(Pointing entries for text and elements)
============

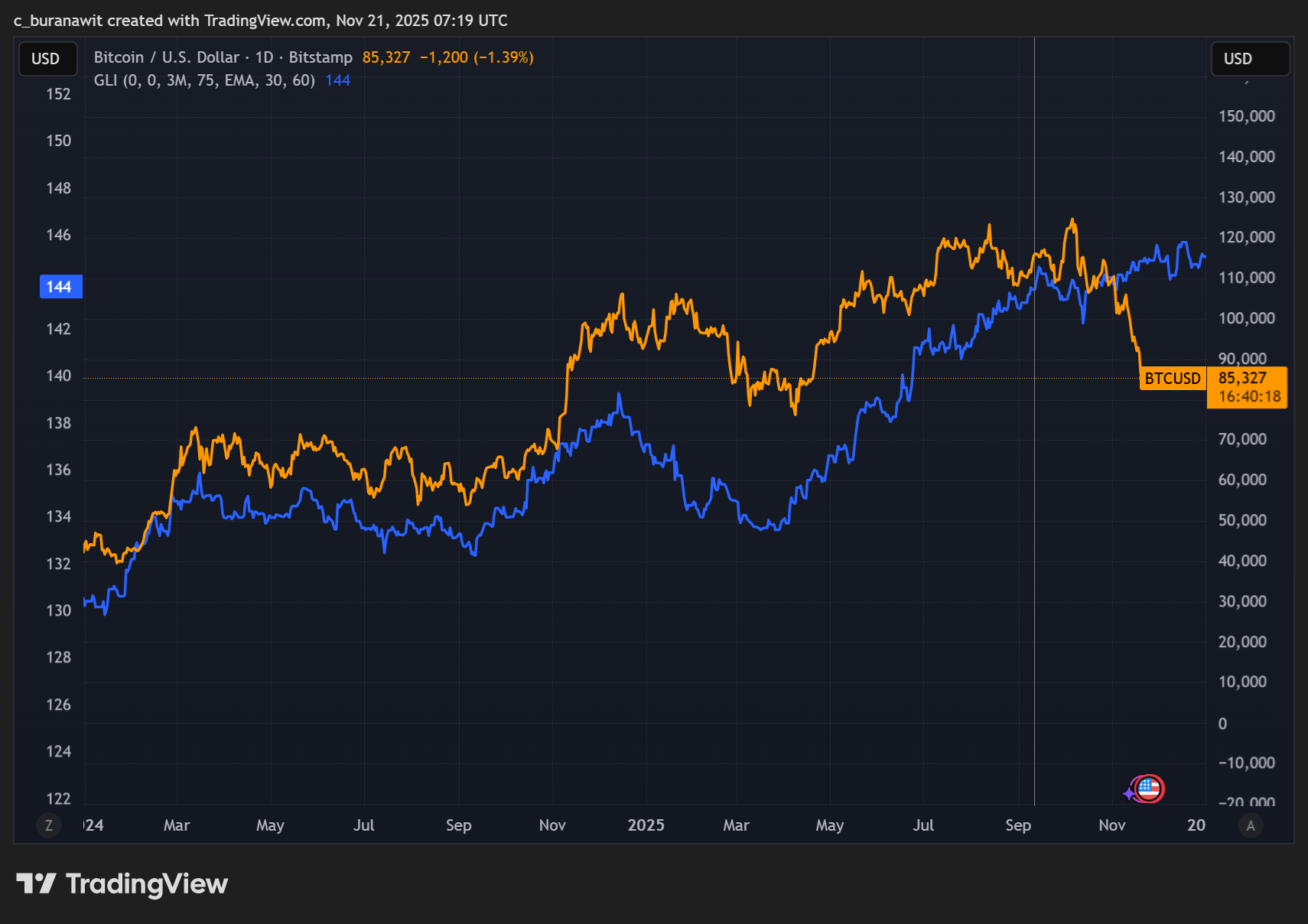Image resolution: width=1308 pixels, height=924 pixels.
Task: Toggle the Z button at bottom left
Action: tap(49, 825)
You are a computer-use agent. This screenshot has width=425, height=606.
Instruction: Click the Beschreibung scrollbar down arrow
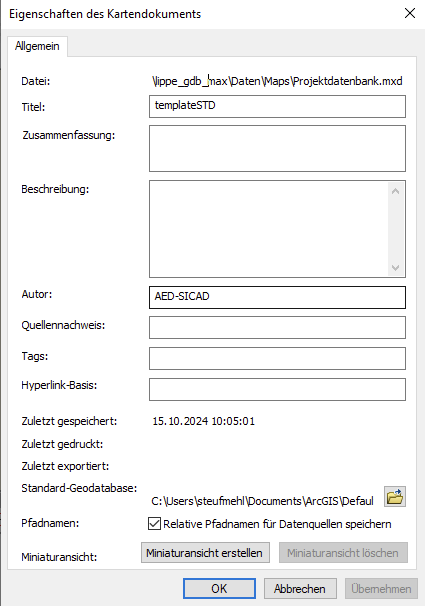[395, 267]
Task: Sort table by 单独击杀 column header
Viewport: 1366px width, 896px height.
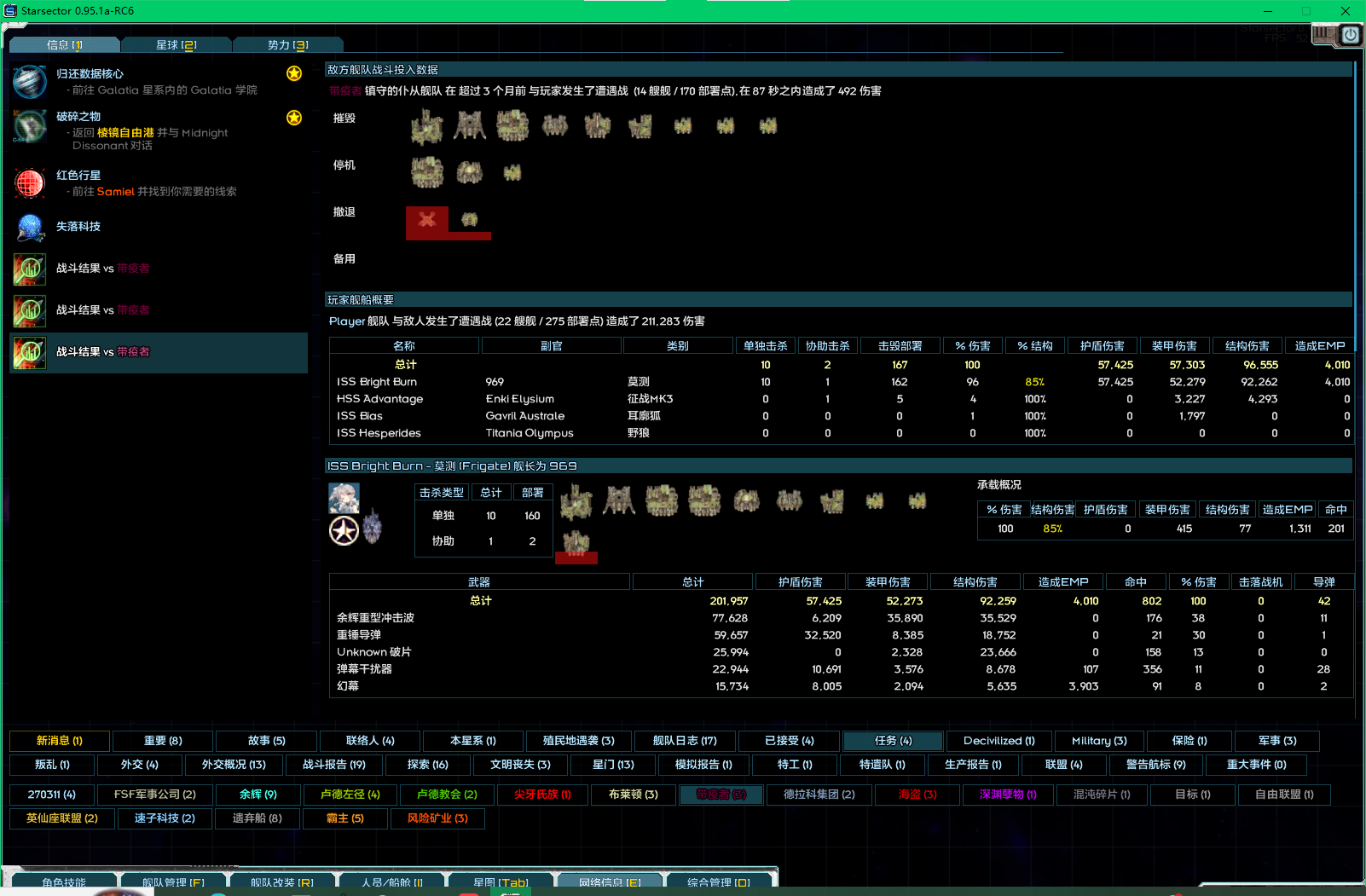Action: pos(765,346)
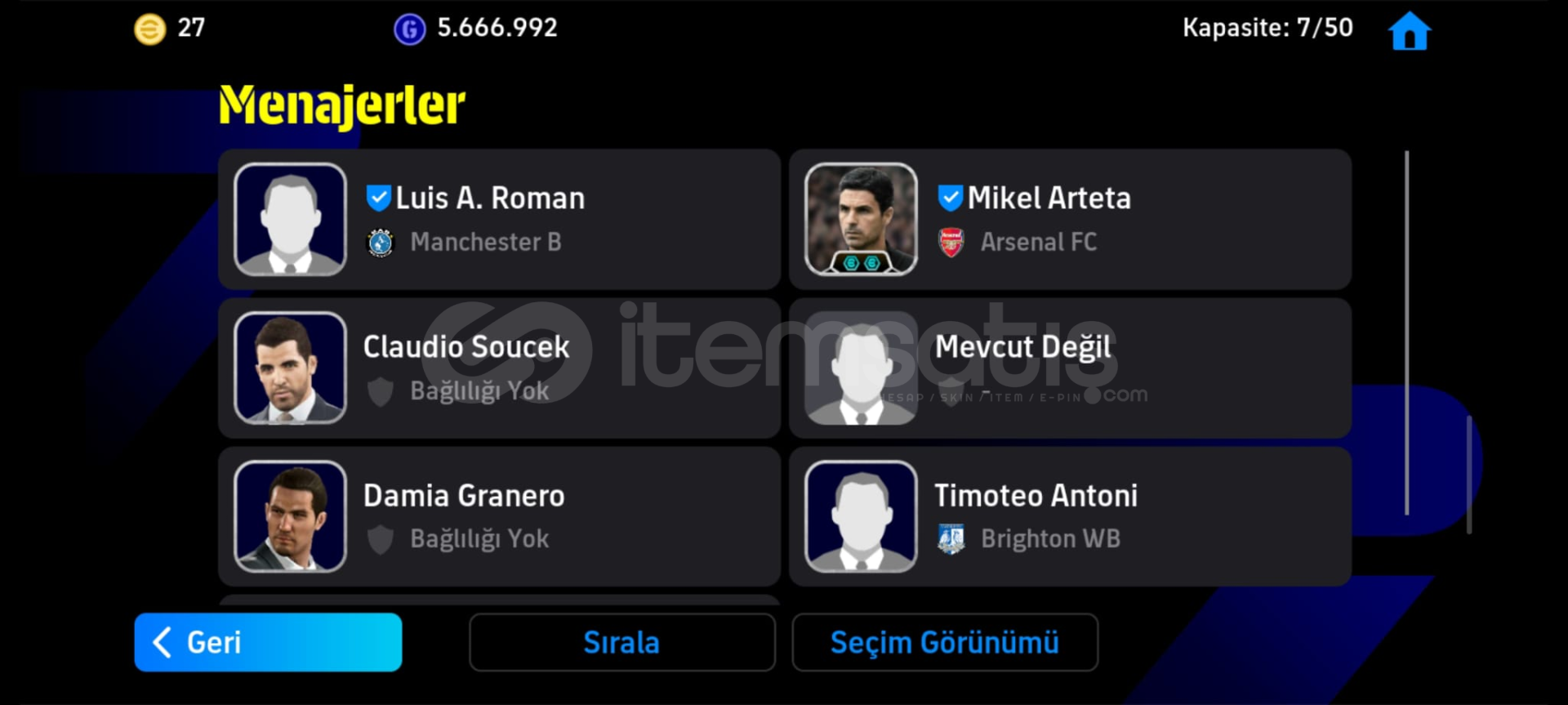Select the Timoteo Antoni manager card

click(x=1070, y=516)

============

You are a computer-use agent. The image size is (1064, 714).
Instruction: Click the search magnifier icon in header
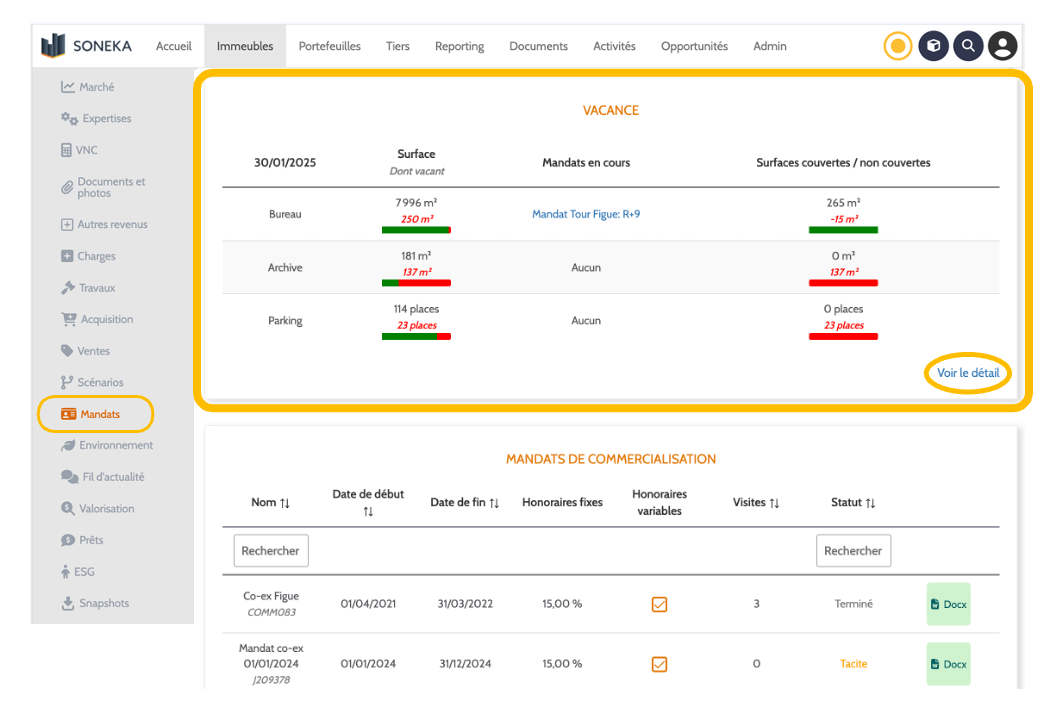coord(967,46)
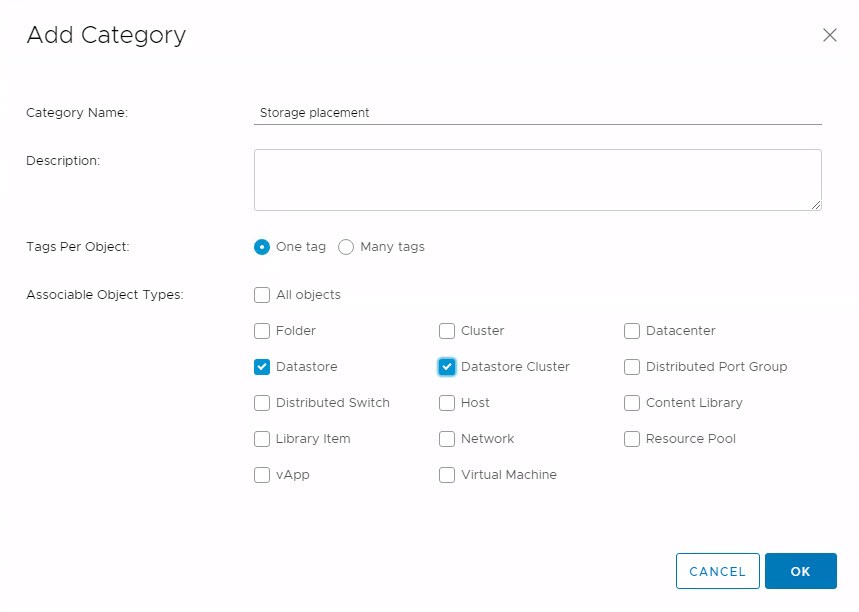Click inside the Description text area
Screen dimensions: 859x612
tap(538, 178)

============

## Exercise objective
Update the lines starting at the one containing "Image resolution: width=1308" and ending at the one containing "click(x=1070, y=516)", changing "scrollbar" to "scroll bar" and keeping everything else the same. Leave the pictures out.

## Answer for the task
Image resolution: width=1308 pixels, height=924 pixels.
Task: Toggle the Z button at bottom left
Action: tap(49, 825)
You are a computer-use agent. This screenshot has width=425, height=606.
Instruction: Click the Beschreibung scroll bar down arrow
[395, 267]
Task: Sort table by 单独击杀 column header
Viewport: 1366px width, 896px height.
Action: pos(765,346)
Select the Timoteo Antoni manager card

click(x=1070, y=516)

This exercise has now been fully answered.